Unifying Qualitative and Quantitative Safety Verification of DNN-Controlled Systems
Dapeng Zhi, Peixin Wang, Si Liu, Luke Ong, Min Zhang
TL;DR
This paper addresses the challenge of providing safety guarantees for DNN-controlled systems under environmental uncertainty by unifying qualitative and quantitative verification through Neural Barrier Certificates (NBCs). It develops a framework that converts safety verification tasks into NBC synthesis, enabling almost-sure safety proofs and probabilistic safety bounds over both infinite and finite horizons; it introduces $k$-inductive BCs to ease synthesis and a simulation-guided training approach to tighten bounds. The authors formalize a broad set of results, including conditions for NBCs to certify qualitative safety and to compute linear and exponential bounds on safety probabilities, with proofs and supplementary materials.
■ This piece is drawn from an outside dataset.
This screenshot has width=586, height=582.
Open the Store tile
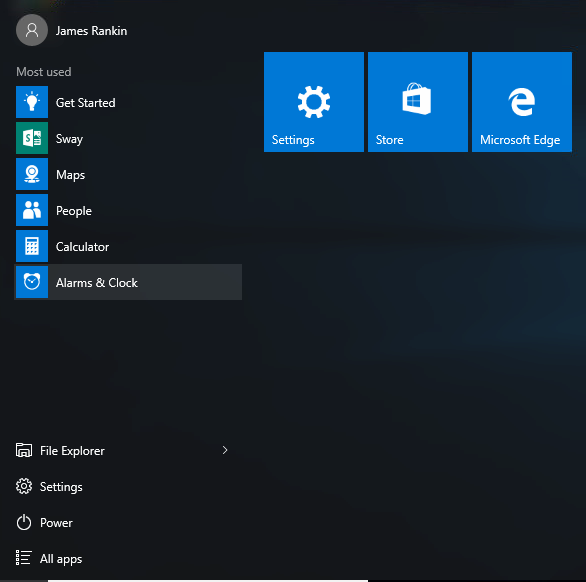click(417, 102)

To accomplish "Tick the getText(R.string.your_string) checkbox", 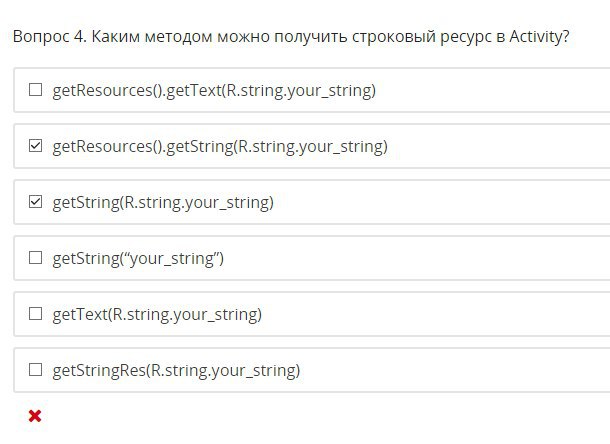I will click(35, 314).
They implement the UniQQ toolkit and validate it on four classic DNN-controlled systems, showing that NBC-based verification can deliver reliable safety certificates and that $k$-induction and simulation guidance substantially reduce overhead and improve bound tightness. The work offers a scalable, multipurpose safety verification paradigm for DNN controllers, with potential impact on certifiable safety in real-world autonomous and robotic systems.
Abstract
The rapid advance of deep reinforcement learning techniques enables the oversight of safety-critical systems through the utilization of Deep Neural Networks (DNNs). This underscores the pressing need to promptly establish certified safety guarantees for such DNN-controlled systems. Most of the existing verification approaches rely on qualitative approaches, predominantly employing reachability analysis. However, qualitative verification proves inadequate for DNN-controlled systems as their behaviors exhibit stochastic tendencies when operating in open and adversarial environments. In this paper, we propose a novel framework for unifying both qualitative and quantitative safety verification problems of DNN-controlled systems. This is achieved by formulating the verification tasks as the synthesis of valid neural barrier certificates (NBCs). Initially, the framework seeks to establish almost-sure safety guarantees through qualitative verification. In cases where qualitative verification fails, our quantitative verification method is invoked, yielding precise lower and upper bounds on probabilistic safety across both infinite and finite time horizons. To facilitate the synthesis of NBCs, we introduce their $k$-inductive variants. We also devise a simulation-guided approach for training NBCs, aiming to achieve tightness in computing precise certified lower and upper bounds. We prototype our approach into a tool called $\textsf{UniQQ}$ and showcase its efficacy on four classic DNN-controlled systems.